--- Start of Excerpted records ---

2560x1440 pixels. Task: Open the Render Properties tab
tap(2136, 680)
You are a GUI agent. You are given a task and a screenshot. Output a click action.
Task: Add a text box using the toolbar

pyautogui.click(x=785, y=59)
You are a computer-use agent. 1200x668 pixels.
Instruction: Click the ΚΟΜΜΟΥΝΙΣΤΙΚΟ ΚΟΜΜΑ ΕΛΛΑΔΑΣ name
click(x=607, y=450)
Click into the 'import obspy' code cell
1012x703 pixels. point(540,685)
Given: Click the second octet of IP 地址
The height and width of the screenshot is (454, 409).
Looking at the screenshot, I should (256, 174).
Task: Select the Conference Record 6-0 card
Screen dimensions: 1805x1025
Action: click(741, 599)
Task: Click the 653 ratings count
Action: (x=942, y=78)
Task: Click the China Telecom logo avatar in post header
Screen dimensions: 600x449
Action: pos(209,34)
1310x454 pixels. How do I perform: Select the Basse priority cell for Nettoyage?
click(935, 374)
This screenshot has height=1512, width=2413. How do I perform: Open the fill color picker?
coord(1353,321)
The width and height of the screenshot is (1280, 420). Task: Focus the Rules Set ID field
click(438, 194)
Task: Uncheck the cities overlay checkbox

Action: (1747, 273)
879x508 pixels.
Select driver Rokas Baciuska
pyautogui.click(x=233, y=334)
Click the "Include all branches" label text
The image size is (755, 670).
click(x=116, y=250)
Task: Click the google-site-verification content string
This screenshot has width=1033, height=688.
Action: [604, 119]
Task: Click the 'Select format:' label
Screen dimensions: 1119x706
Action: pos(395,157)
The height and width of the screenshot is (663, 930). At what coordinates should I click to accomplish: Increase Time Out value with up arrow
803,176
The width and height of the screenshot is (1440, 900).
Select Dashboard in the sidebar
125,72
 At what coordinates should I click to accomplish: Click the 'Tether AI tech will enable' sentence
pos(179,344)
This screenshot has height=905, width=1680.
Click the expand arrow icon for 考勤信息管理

--- End of Excerpted records ---

# Work instructions
Retype the lines in the records above, beginning at the line that contains "1310x454 pixels. How" and ending after the line that contains "coord(1353,321)". Include both of those lines.

# Output of the task
1310x454 pixels. How do I perform: Select the Basse priority cell for Nettoyage?
click(935, 374)
This screenshot has height=1512, width=2413. How do I perform: Open the fill color picker?
coord(1353,321)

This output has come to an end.